Records shown:
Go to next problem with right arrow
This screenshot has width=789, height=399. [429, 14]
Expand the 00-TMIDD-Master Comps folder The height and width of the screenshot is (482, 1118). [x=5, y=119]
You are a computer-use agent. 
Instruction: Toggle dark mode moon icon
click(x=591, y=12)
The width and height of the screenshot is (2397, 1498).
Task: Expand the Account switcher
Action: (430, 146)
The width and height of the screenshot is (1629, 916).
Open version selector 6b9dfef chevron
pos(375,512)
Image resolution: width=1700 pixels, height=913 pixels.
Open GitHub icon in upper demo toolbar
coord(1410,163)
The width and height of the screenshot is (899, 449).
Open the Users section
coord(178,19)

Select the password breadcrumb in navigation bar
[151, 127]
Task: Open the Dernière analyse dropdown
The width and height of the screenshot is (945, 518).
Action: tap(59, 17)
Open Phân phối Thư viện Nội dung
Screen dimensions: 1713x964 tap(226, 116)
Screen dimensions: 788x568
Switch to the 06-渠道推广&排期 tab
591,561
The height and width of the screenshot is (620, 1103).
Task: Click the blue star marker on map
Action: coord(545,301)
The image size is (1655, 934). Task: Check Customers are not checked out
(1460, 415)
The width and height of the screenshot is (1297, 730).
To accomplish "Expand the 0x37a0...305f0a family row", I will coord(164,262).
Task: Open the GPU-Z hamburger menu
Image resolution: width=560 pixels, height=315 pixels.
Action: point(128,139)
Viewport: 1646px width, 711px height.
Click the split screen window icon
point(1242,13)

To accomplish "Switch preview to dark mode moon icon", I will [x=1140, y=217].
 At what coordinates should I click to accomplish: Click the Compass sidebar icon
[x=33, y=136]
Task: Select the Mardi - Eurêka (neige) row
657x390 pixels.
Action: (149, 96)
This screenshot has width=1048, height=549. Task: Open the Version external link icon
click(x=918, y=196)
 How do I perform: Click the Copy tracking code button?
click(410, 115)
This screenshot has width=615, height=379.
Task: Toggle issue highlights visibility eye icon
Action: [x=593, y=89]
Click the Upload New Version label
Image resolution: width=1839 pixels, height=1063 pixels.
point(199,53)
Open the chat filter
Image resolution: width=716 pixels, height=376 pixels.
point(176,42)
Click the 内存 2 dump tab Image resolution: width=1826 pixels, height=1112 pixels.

Aim of the task:
Show every line above in which the word "will" occurs.

Task answer:
To accomplish "Expand the 0x37a0...305f0a family row", I will coord(164,262).
To accomplish "Switch preview to dark mode moon icon", I will [x=1140, y=217].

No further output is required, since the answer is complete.